■ THE PROBLEM
Return, from the material below, each line in which the word "computer" is present.

----

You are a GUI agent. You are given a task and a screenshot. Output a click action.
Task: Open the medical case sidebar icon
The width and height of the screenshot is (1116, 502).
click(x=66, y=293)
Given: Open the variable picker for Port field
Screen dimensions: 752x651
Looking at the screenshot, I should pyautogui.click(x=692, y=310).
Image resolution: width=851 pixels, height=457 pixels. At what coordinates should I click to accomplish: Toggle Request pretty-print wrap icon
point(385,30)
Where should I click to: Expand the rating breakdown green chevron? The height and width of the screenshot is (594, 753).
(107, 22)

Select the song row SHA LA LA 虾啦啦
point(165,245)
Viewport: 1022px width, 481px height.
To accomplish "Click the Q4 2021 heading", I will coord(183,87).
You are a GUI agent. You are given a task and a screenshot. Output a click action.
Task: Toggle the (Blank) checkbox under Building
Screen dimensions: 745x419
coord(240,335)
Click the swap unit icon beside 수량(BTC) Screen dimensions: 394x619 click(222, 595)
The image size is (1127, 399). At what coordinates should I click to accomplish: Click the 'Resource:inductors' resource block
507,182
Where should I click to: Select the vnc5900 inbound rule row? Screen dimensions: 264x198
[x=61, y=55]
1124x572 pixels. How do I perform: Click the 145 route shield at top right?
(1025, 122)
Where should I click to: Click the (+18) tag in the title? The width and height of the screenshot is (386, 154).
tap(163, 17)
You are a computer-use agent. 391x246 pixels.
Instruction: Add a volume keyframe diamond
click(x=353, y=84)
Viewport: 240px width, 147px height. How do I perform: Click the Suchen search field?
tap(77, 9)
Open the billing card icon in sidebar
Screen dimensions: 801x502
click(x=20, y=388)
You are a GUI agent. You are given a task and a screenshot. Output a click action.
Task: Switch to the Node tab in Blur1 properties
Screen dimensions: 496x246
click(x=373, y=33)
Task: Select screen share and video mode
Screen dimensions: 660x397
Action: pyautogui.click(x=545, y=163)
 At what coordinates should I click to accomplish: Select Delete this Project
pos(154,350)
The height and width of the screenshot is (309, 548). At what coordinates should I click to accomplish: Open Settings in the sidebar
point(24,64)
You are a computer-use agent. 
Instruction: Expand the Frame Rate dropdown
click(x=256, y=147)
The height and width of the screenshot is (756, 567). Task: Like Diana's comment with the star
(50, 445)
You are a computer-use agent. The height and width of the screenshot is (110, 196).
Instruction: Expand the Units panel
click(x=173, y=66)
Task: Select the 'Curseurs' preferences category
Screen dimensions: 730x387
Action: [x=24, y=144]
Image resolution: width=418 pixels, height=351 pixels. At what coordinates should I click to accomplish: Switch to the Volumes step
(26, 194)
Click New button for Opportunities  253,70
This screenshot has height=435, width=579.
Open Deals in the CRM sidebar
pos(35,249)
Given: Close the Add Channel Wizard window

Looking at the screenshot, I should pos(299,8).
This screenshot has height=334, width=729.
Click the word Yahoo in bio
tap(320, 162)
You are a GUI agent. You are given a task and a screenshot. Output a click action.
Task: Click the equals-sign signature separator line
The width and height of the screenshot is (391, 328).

----

■ WRITTEN RESPONSE
You are a computer-use agent. 391x246 pixels.
You are a computer-use agent. 
You are a computer-use agent. The height and width of the screenshot is (110, 196).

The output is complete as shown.